Prove that $\lim\limits_{n\rightarrow\infty} \left(1+\frac{1}{a_{n}} \right)^{a_{n}}=e$ if $\lim\limits_{n\rightarrow\infty} a_{n}=\infty$
Hint:
$$\left(1 + \frac{1}{\lfloor a_n \rfloor+1} \right)^{\lfloor a_n \rfloor} \leqslant \left(1 + \frac{1}{a_n} \right)^{a_n} \leqslant \left(1 + \frac{1}{\lfloor a_n \rfloor} \right)^{\lfloor a_n \rfloor+1}, $$
and
$$\left(1 + \frac{1}{n+1} \right)^n, \left( 1 + \frac{1}{n} \right)^{n+1} \to e$$
Given that $\lim_{n\to\infty }b_n = \lim_{n\to\infty }\frac{1}{a_{n}}=0$ we have,
$$\lim_{n \to\infty} \left(1 + \frac{1}{a_{n}} \right) ^ {a_{n} } = \lim_{n \to\infty} \exp\left(\frac{\ln\left(1 + \frac{1}{a_{n}} \right)}{\frac1{a_{n}}} \right)= \lim_{h \to0} \exp\left(\frac{\ln\left(1 +h \right)}{h} \right)=e$$
similarly
$$\lim_{n \to\infty} \left(1 +b_n \right) ^ { \frac{1}{b_{n}}} = \lim_{n \to\infty} \exp\left(\frac{\ln\left(1 + b_n\right)}{b_n} \right)= \lim_{h \to0} \exp\left(\frac{\ln\left(1 +h \right)}{h} \right)=e$$
For $|t|<1$, note that $t-{1 \over 2} t^2 \le \log(1+t) \le t$ and so $|\log(1+t)-t| \le {1 \over 2} t^2$.
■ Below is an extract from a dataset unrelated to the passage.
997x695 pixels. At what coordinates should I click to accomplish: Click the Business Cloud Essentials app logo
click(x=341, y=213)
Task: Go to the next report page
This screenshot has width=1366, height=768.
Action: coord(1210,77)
Hence for $|x|>1$ we have $|\log(1+{1 \over x})-{1 \over x}| \le {1 \over 2} ({1\over x})^2$ and so $|x\log(1+{1 \over x})-1| \le {1 \over 2} {1\over |x|}$.
Hence $\lim_{x \to \infty} x\log(1+{1 \over x}) =\lim_{x \to \infty} \log(1+{1 \over x})^x = 1$ from which it follows that $\lim_{x \to \infty} (1+{1 \over x})^x = e$.
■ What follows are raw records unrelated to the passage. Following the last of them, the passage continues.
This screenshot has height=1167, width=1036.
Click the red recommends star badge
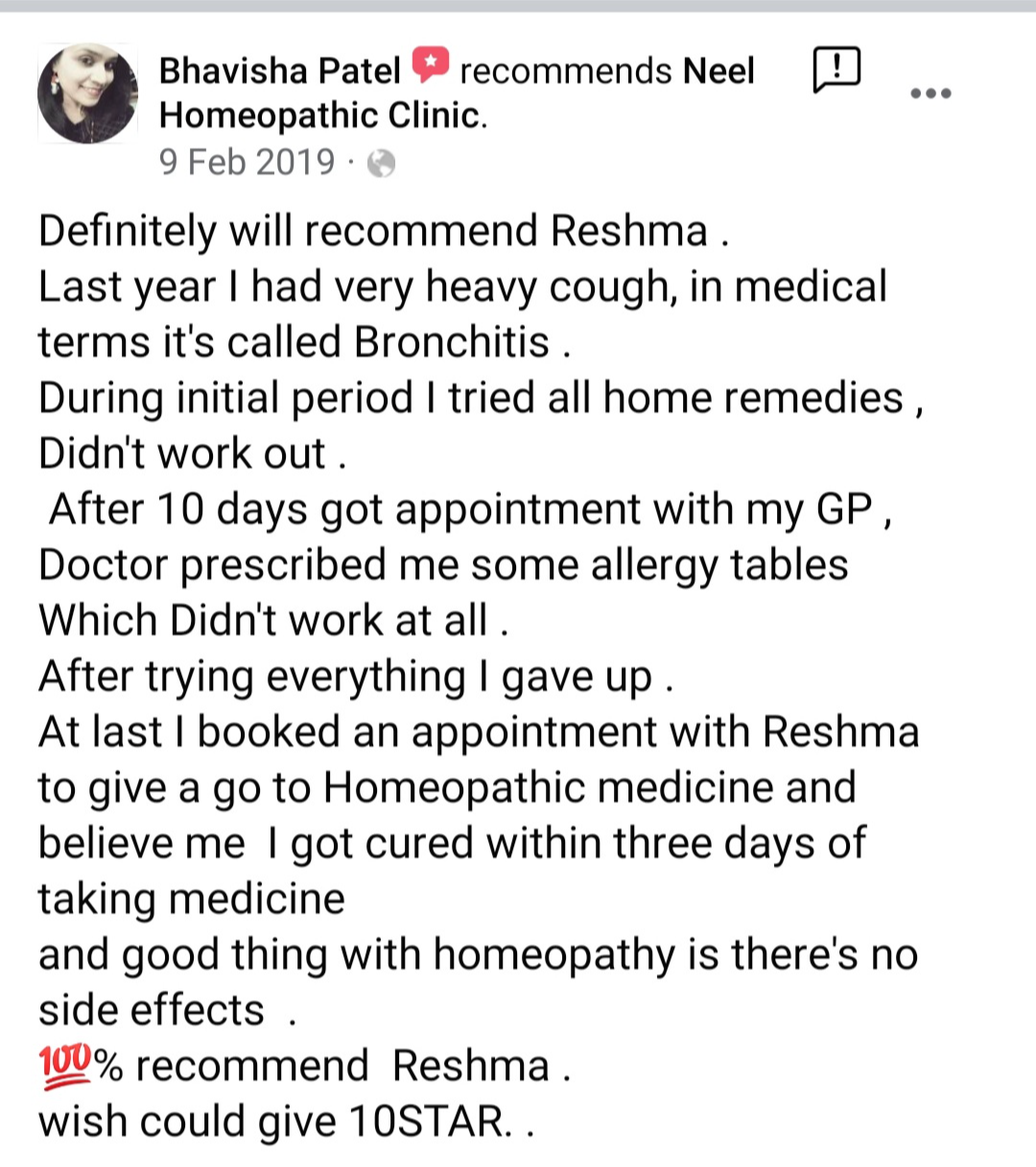[x=431, y=65]
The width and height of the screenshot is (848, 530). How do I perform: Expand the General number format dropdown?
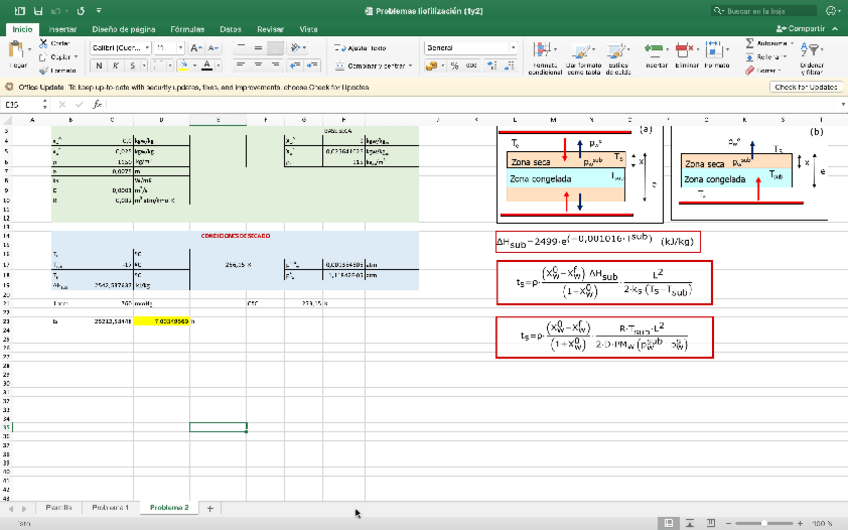click(x=514, y=48)
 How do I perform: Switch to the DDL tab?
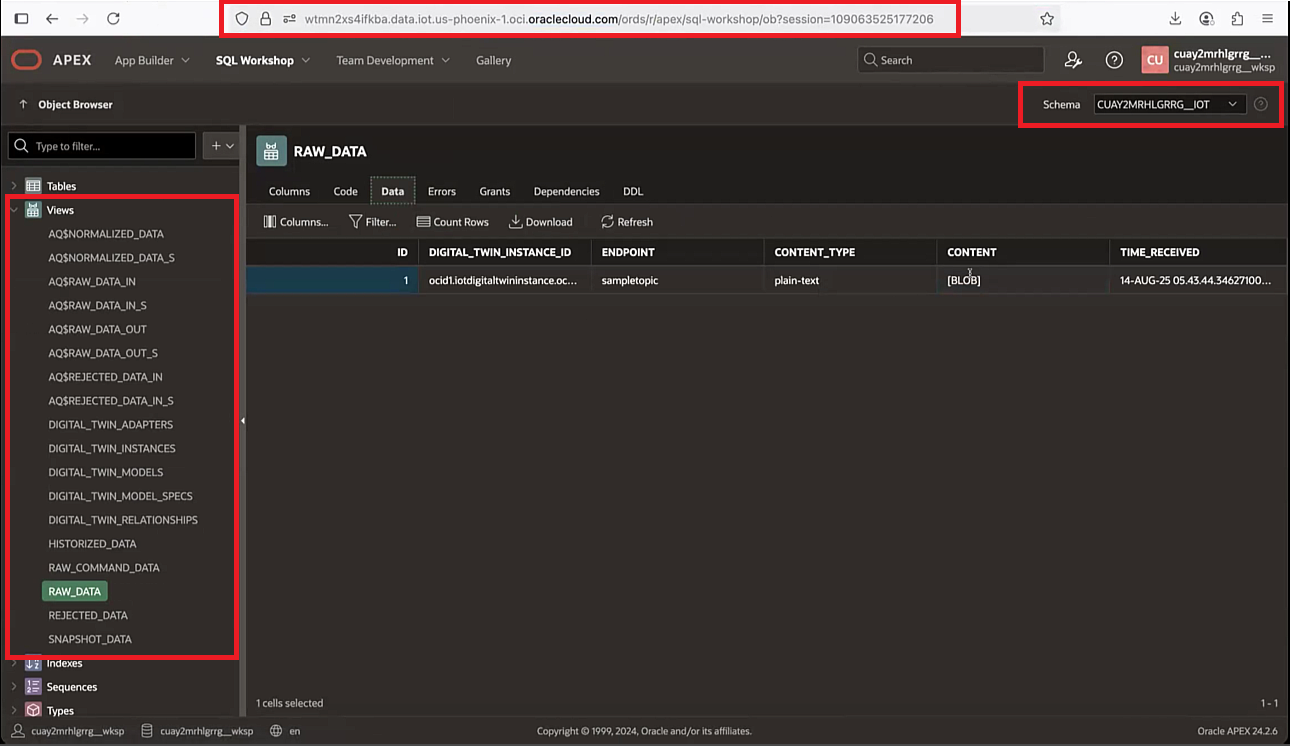tap(632, 191)
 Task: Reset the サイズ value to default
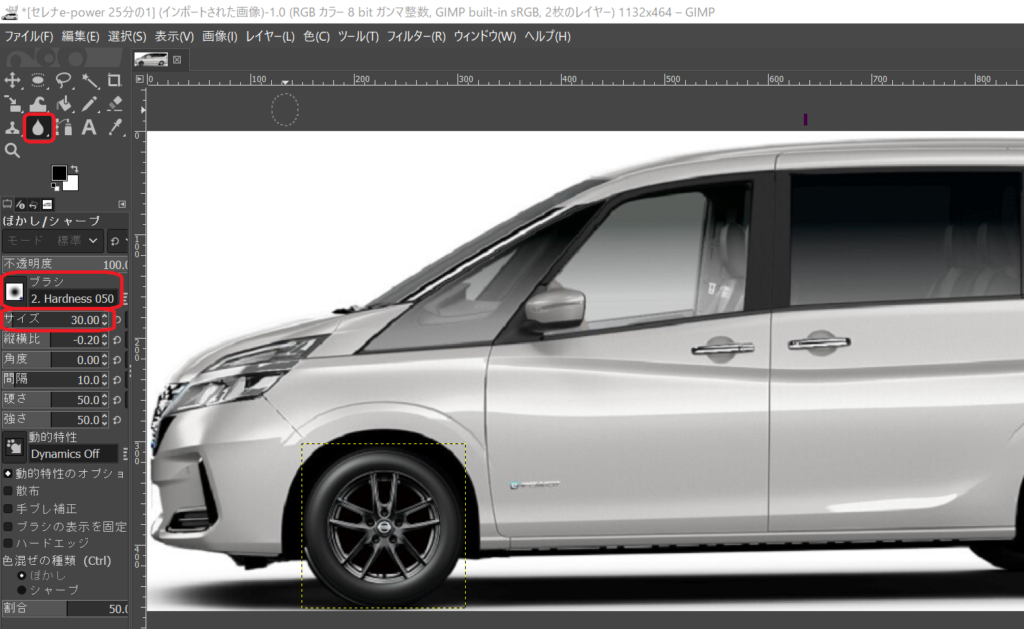[117, 320]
One does L'Hospital to show that $\lim_{x\rightarrow\infty}\left(1+\dfrac{1}{x}\right)^{x}=e$, then one does sequential characterisation of limit. Similar reasoning applied to $b_{n}\rightarrow 0$ case.
Let's do the 1st one ...
One of the logarithmic inequalities says: $$\frac{x}{1+x} < \ln (1 + x) < x, \forall x > -1$$
Because $\lim\limits_{n\rightarrow \infty} a_n \rightarrow \infty$, then $a_n > 0$ and $\frac{1}{a_n} > 0$ from some $n$ onwards. So $$0<\frac{1}{a_n+1}=\frac{\frac{1}{a_n}}{1+\frac{1}{a_n}} < \ln\left(1 + \frac{1}{a_n}\right) < \frac{1}{a_n}$$ Given $e^x$ is ascending: $$1<e^{\frac{1}{a_n+1}} < 1 + \frac{1}{a_n} < e^{\frac{1}{a_n}}$$ and from some $n$ onwards $$e^{\frac{a_n}{a_n+1}} < \left(1 + \frac{1}{a_n}\right)^{a_n} < e$$ Squeeze theorem finishes the proof.